Text ->
━━━━━━━━━━━━━━━━

Beata Jungselius takes the Page 99 test

My page 99 is found within the chapter ”Summary of findings and contribution of thesis”
of my thesis ”Using social media” in which I explore social media use (especially social
photography) in a permanently online, permanently connected world (Vorderer et al.,
2017). The aim of my thesis is to describe what constitutes social media use in a world of
smartphones with cameras, why and how social media use is meaningful as a category of
activity, and to contribute with new insights on how social media skills and perceptions
change as practices and platforms develop. Conveniently, the very first sentence leads us
right into one of my main findings:

”activities ranging from active involvement with producing content as well as managing relationships and time, to more passive ways of planning and monitoring social media activities.”

This sentence concerns different levels of engagement in social media use and the need to acknowledge a broader variety of activities when aiming to conceptualize social media use.   People engage in social media use with different levels of engagement. When using social media, people negotiate between multiple kinds of use and activities. Social media users both passively consume content in social media, but they engage in
production and management of their content as well. Apart from editing pictures, writing tweets and posting stories, they plan their activities, they monitor the activities of others and they orient towards social media, even when not actively involved with their phones.

━━━━━━━━━━━━━━━━

Records shown ->
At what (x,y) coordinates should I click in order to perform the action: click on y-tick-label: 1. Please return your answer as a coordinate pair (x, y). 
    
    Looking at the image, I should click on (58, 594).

━━━━━━━━━━━━━━━━

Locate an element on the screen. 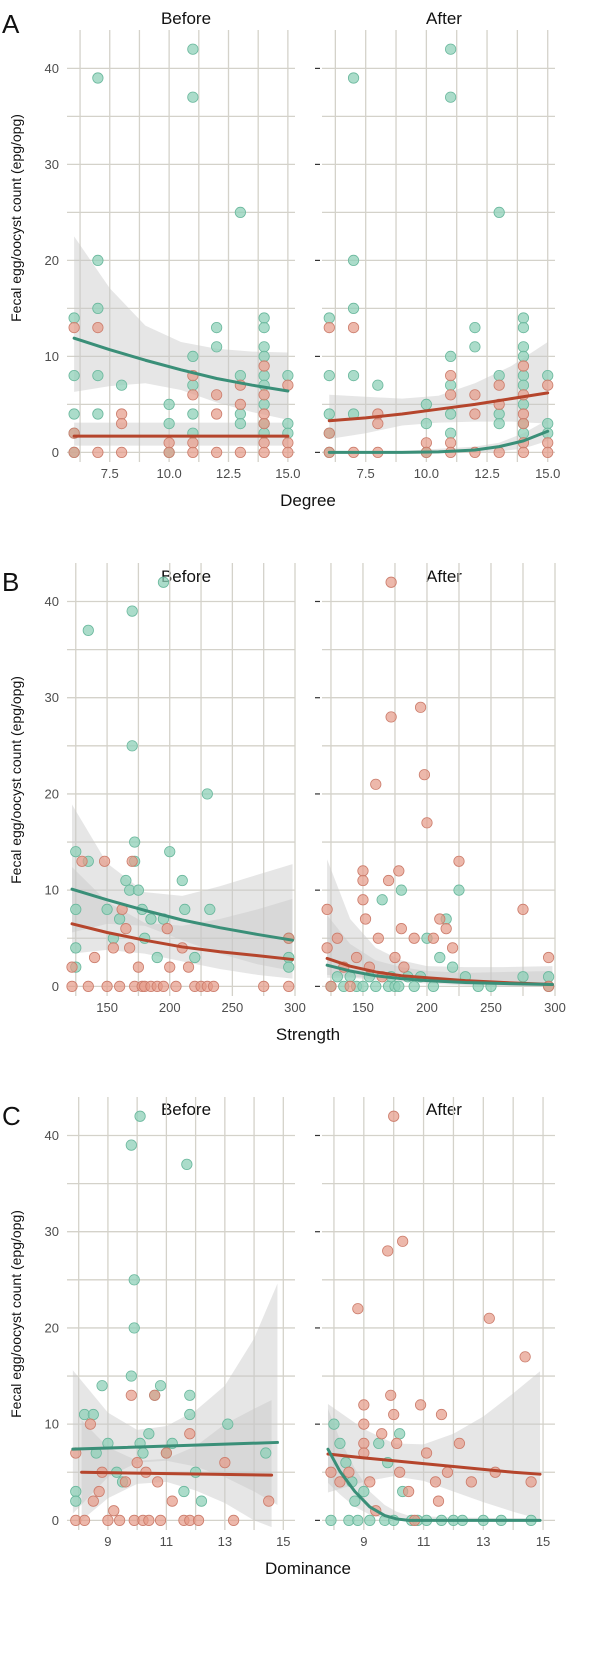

━━━━━━━━━━━━━━━━

Required work ->
A: Using the Page 99 text, explain why a broader variety of activities must be recognized when conceptualizing social media use.
B: Print the part of the Page 99 text that opens with the words "This sentence concerns" and runs through the words "with their phones.".
C: Answer these questions from the Page 99 text:
(i) What is the title of the thesis?
(ii) In which chapter is page 99 found?
(iii) Besides editing pictures, which two content-producing activities are named?

Answers given ->
A: People use social media with different levels of engagement and move between multiple kinds of use and activity. They passively consume content, but they also produce and manage it. They plan their own activities, monitor the activities of others, and orient toward social media even when they are not actively using their phones.

B:
This sentence concerns different levels of engagement in social media use and the need to acknowledge a broader variety of activities when aiming to conceptualize social media use.   People engage in social media use with different levels of engagement. When using social media, people negotiate between multiple kinds of use and activities. Social media users both passively consume content in social media, but they engage in
production and management of their content as well. Apart from editing pictures, writing tweets and posting stories, they plan their activities, they monitor the activities of others and they orient towards social media, even when not actively involved with their phones.

C:
(i) "Using social media"
(ii) "Summary of findings and contribution of thesis"
(iii) Writing tweets and posting stories